Helena apretó los puños; se vio de nuevo desnuda, azotada en la plaza pública, diez años atrás. La historia volvería a empezar.
– No, no, no -precisó él, adivinando sus pensamientos-. No tengo intención de someterte por la fuerza.
– Antes te mataré.
– Me arrepiento de haber utilizado la violencia… Vuelve a vivir conmigo -le dijo de pronto.
– Jamás! Jamás me quedaré encerrada a tu lado.
– Sí, ya lo sé, el Tíbet, los lamas, Buda, las escuelas de magia. Tu búsqueda del más allá. No irás a ninguna parte. Le he pedido al zar que confisque todos tus bienes y que congele tus cuentas.
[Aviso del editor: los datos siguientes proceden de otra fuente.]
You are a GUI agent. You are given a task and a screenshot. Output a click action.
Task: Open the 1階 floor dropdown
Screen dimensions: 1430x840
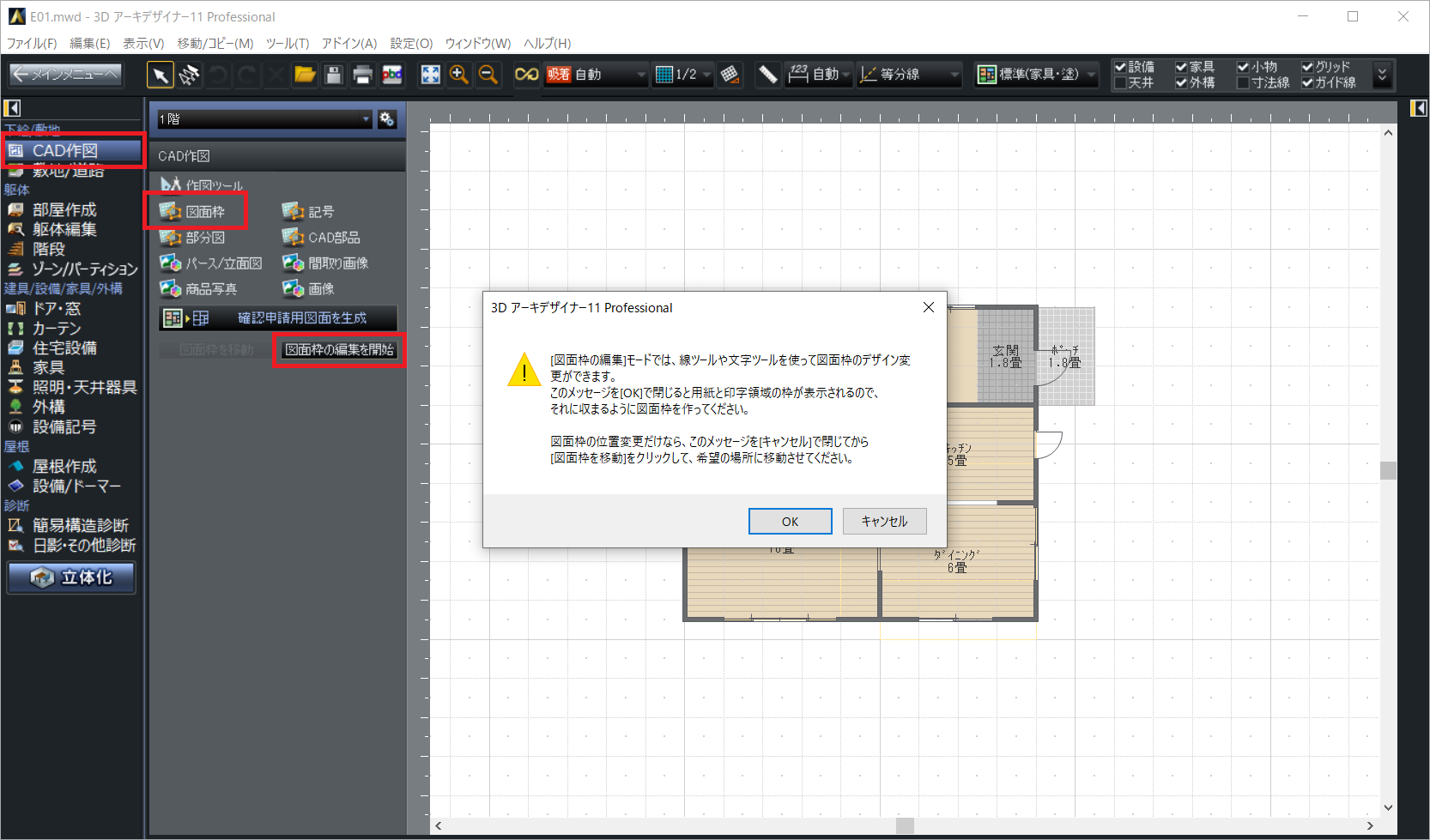(264, 119)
Volverás a disponer de ellas cuando te decidas a tomar de nuevo tu rango de esposa.
– Prefiero vivir en la pobreza antes que servirte según la maldita ley santa y sagrada del matrimonio.
– Esa lengua… ¡Matías!
– ¿Sí, general? -respondió un cosaco que apareció en la tienda.
– Acompañen bajo protección de una buena escolta a mi esposa a casa de su familia en Pskov. Y no lo olvides, mi dulce tesoro… No intentes lanzarte a los caminos de Siberia si no quieres que mande allí a tu padre. No resistiría ni los trabajos forzados ni la dureza del clima.
– Entonces, será mi poder contra el tuyo -sentenció Helena.